Exercise brief
Can you render every line of the items below as a JSON list of strings, one string per line, leaving out blank lines?
-- BEGIN --
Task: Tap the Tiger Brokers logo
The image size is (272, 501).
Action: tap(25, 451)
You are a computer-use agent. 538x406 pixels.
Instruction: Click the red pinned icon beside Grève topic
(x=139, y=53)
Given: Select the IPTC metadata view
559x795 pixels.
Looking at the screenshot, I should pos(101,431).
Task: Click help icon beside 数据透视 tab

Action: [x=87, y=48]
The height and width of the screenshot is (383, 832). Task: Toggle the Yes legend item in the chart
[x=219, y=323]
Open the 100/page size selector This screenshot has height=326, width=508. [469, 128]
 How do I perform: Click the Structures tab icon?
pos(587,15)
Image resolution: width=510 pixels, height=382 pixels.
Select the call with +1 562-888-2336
-- END --
Solution below
[
  "Task: Tap the Tiger Brokers logo",
  "The image size is (272, 501).",
  "Action: tap(25, 451)",
  "You are a computer-use agent. 538x406 pixels.",
  "Instruction: Click the red pinned icon beside Grève topic",
  "(x=139, y=53)",
  "Given: Select the IPTC metadata view",
  "559x795 pixels.",
  "Looking at the screenshot, I should pos(101,431).",
  "Task: Click help icon beside 数据透视 tab",
  "Action: [x=87, y=48]",
  "The height and width of the screenshot is (383, 832). Task: Toggle the Yes legend item in the chart",
  "[x=219, y=323]",
  "Open the 100/page size selector This screenshot has height=326, width=508. [469, 128]",
  " How do I perform: Click the Structures tab icon?",
  "pos(587,15)",
  "Image resolution: width=510 pixels, height=382 pixels.",
  "Select the call with +1 562-888-2336"
]